:: To do ::
List every author named on the paper about temperature and violence in Mexico below.

:: Source text ::
╭──

Non-economic factors in violence: Evidence from organized crime, suicides and climate in Mexico

Baysan, Ceren; Burke, Marshall; Gonzalez, Felipe; Hsiang, Solomon; Miguel, Edward

Abstract

Organized intergroup violence is almost universally modeled as a calculated act motivated by economic factors. In contrast, it is generally assumed that non-economic factors, such as an individual's emotional state, play a role in many types of interpersonal violence, such as "crimes of passion." We ask whether non-economic factors can also explain the well-established relationship between temperature and violence in a unique context where intergroup killings by drug-trafficking organizations (DTOs) and other interpersonal homicides are separately documented. A constellation of evidence, including the limited influence of a cash transfer program as well as comparisons with both other DTO crime and suicides, indicate that economic factors only partially mitigate the relationship between temperature and violence that we estimate in Mexico. We argue that non-economic psychological and physiological factors that are affected by temperature, modeled here as a "taste for violence," likely play an important role in causing both interpersonal and intergroup violence. (C) 2019 Elsevier B.V. All rights reserved.

╰──

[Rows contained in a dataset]
╭──

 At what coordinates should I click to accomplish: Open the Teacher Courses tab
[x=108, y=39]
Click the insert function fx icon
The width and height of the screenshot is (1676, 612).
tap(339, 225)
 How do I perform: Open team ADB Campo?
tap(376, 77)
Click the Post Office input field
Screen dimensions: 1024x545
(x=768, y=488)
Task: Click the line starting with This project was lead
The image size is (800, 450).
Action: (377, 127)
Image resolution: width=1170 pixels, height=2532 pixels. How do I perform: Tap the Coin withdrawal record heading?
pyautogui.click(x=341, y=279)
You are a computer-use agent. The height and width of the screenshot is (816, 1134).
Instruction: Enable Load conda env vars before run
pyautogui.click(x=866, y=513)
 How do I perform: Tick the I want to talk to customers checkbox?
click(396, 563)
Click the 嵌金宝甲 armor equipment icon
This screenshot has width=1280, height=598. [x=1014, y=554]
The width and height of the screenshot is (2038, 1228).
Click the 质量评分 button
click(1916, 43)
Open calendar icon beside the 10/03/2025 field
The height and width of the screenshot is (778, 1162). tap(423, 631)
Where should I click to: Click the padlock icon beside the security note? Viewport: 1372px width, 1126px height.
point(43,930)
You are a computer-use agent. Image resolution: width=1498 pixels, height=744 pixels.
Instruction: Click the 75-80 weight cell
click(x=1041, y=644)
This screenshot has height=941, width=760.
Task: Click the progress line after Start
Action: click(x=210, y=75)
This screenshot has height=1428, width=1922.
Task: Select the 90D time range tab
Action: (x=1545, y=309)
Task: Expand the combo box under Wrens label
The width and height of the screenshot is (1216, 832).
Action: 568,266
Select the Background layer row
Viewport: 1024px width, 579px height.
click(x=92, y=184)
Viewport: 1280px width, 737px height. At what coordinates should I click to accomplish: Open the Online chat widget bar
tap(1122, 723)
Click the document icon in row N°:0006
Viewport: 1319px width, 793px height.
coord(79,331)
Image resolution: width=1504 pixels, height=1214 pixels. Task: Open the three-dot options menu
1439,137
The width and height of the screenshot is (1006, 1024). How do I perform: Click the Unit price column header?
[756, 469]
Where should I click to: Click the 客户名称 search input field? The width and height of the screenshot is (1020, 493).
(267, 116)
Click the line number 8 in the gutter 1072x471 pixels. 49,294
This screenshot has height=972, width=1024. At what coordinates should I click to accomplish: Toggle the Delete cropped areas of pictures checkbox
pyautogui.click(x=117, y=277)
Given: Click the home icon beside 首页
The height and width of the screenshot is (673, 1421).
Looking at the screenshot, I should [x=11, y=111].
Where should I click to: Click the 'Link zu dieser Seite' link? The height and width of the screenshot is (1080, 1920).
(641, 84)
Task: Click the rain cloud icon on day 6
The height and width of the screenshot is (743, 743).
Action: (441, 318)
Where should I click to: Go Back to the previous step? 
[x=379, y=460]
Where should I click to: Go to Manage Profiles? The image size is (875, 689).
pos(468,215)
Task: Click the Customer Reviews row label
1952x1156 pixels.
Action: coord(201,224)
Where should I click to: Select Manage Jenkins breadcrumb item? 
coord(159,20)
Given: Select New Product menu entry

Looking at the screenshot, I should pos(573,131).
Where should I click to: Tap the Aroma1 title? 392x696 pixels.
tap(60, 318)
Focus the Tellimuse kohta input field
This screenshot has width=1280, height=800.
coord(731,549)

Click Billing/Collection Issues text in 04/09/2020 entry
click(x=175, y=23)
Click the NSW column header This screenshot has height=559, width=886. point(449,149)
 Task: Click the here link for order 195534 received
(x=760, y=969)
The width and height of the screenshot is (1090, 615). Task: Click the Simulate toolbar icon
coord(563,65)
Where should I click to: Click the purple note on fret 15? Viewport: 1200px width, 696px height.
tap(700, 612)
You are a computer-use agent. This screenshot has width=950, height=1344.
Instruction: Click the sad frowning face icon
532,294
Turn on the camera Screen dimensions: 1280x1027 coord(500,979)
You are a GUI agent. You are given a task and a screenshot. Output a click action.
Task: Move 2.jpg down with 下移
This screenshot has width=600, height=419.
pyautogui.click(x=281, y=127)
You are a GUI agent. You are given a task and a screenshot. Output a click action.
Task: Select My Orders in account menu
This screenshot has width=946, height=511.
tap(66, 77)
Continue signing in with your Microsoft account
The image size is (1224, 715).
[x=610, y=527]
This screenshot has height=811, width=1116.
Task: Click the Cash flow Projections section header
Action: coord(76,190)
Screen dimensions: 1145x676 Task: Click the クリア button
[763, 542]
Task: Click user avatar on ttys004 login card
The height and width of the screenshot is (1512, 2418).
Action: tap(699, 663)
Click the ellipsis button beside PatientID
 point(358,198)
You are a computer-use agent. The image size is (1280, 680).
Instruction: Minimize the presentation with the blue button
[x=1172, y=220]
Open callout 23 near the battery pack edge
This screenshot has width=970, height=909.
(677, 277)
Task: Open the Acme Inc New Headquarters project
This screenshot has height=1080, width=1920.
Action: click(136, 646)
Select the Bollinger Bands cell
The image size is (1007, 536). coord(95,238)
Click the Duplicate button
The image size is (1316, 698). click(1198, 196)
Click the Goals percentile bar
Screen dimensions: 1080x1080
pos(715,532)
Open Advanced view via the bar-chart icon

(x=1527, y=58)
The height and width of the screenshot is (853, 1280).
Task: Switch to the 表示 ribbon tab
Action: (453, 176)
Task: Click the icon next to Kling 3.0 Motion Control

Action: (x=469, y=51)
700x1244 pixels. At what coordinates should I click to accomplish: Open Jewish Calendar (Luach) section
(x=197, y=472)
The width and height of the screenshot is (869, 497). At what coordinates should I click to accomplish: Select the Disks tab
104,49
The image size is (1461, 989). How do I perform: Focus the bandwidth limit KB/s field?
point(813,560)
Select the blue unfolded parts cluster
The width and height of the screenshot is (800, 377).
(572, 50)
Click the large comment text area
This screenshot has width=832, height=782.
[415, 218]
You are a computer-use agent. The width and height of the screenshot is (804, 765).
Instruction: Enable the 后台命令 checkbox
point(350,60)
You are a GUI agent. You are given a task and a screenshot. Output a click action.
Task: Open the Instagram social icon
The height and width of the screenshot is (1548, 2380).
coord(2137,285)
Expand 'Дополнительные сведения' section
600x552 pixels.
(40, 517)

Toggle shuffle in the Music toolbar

╰──

:: Correct response ::
Baysan, Ceren
Burke, Marshall
Gonzalez, Felipe
Hsiang, Solomon
Miguel, Edward